Les conventions internationales et les lois rwandaises interdisent la détention des enfants mineurs avec des adultes. Au Rwanda, malgré la législation en vigueur, 302 enfants de moins de 5 ans croupissent dans des prisons selon la responsable nationale de ces lieux de détention.

 

La photo ci-dessus, tirée d'igitondo.com, montre une ribambelle d'enfants dans la prison de Muhanga (ex-Gitarama). Ils sont en prison, sans éducation ni instruction. Toutes les prisons du Rwanda regorgent des bambins dans une telle situation. Qu'ont-ils fait pour mériter cela?

 

 

302 enfants de moins de 5 ans en prison

Dans sa conférence de presse donnée le 31/01/2011 à Kigali, Mary Gahonzire, responsable des prisons rwandaises, a donné des informations dont certaines frisent le scandale. En effet, elle a entre autres révélé que 302 enfants de moins de 5 ans croupissent dans les prisons du pays.

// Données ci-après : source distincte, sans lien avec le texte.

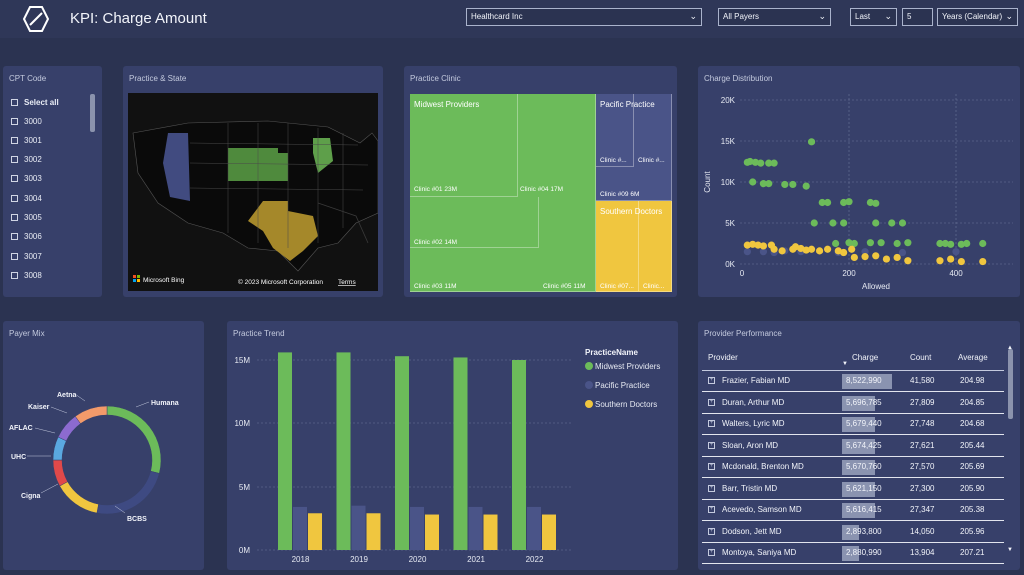 The width and height of the screenshot is (1024, 575). I want to click on table-row: + Barr, Tristin MD 5,621,150 27,300 205.90, so click(853, 490).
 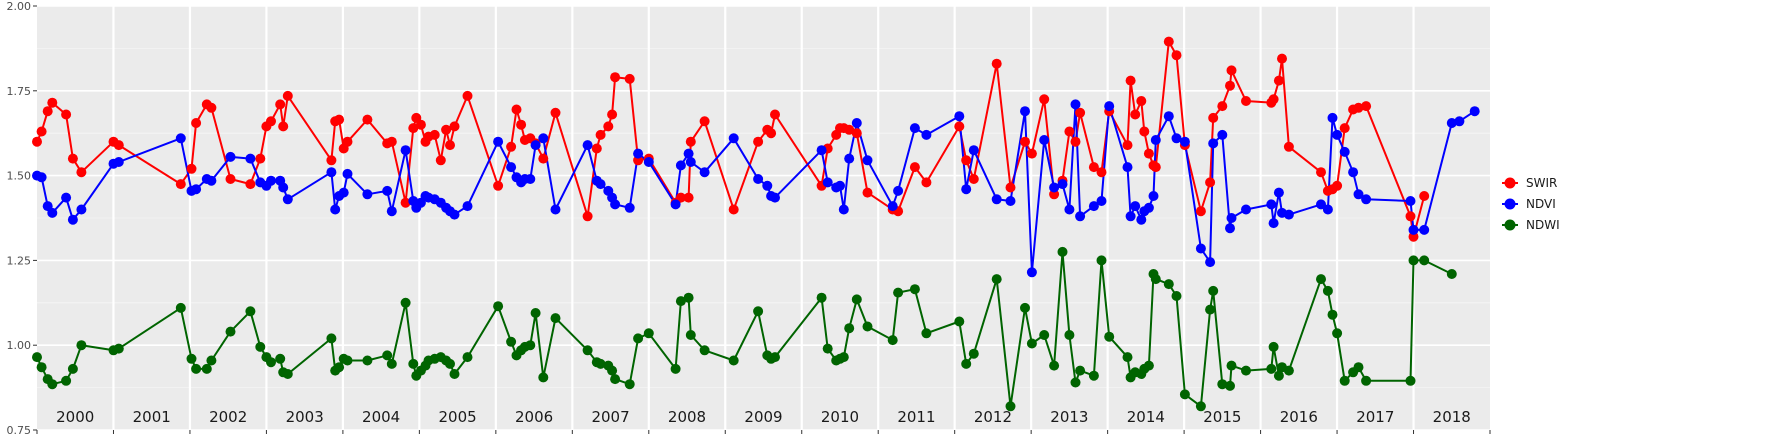 I want to click on year-label: 2013, so click(x=1069, y=417).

Ces traitements inhumains infligés aux enfants sont pourtant condamnés non seulement par la déclaration universelle des droits de l’homme mais aussi par la convention internationale des droits de l'enfant. Pire encore, le Rwanda a promulgué, en date du 28/4/2001, la « loi n°27/2001 relative aux droits et à la protection de l’enfant contre les violences ». Cette loi précise qu’en cas d'emprisonnement, l'enfant doit être séparé des adultes (art 21). D’autres articles de la loi garantissent à l’enfant les bonnes conditions pour son développement physique, mental, social et stipulent spécifiquement qu’il faut lui éviter toute situation qui le soumet à un stress.

Justifier l’injustifiable

Mary Gahonzire a eu le culot de déclarer, au cours de sa conférence, que ces enfants sont en bonne santé ! C’est du cynisme. Dans les prisons rwandaises, celui qui en sort est physiquement et mentalement diminué à cause des mauvaises conditions de détention. Des observateurs avertis n'hésitent pas à qualifier les prisons rwandaises de prisons-mouroirs car le taux de mortalité et de morbidité y très est élevé. Déjà après la prise pouvoir du FPR, l’ONG Médecins Sans Frontières signalait que de septembre 1994 à fin mai 1995, 7003 prisonniers, en attente de jugement, étaient entrés dans la prison, et que 902 y étaient morts (13%). Un prisonnier sur huit était décédé durant cette période de neuf mois du fait des conditions inhumaines d'incarcération, dues principalement au manque d'espace vital. Dans les années qui ont suivi et selon les rapports du « Bureau de la démocratie, des droits humains et du travail » du Département d’État des États-Unis d’Amérique, des dizaines de milliers de détenus arbitrairement arrêtés et illégalement détenus dans les prisons rwandaises surchargées sont morts sans jugement dans les mains de l'État. Ce Département a recensé 860 décès en 1997, 3.300 décès en 1998, 1.148 décès en 1999, 1100 décès en 2000, 708 décès en 2001. Si les adultes ne peuvent pas résister aux conditions de ces prisons, comment cette responsable peut-elle oser dire que les enfants de moins de 5 ans, soumis à ces conditions, sont en bonne santé ?

Des chiffres farfelus

Les tribunaux Gacaca ont jugé au moins 1,5 million de cas selon l’agence « AllAfrica.com » du 24 Juin 2009. Le journal « Le Monde » du 30/05/2008 rapportait que 800 000 personnes ont été jugées et que plus de 600 000 ont été condamnées. Ces chiffres posent eux aussi problème. Sur les 600.000 condamnés, seuls 1/10 est en prison. Où sont passés les 500.000 restants ? Il est vrai que certains prisonniers sont affectés aux Travaux d’Intérêt Général (TIG) mais le déficit reste flagrant. La mortalité élevée dans les prisons, les disparitions des prisonniers, … peuvent-elles expliquer la non concordance de ces chiffres ? Les défenseurs des Droits de l’Homme devraient se pencher sérieusement sur la question.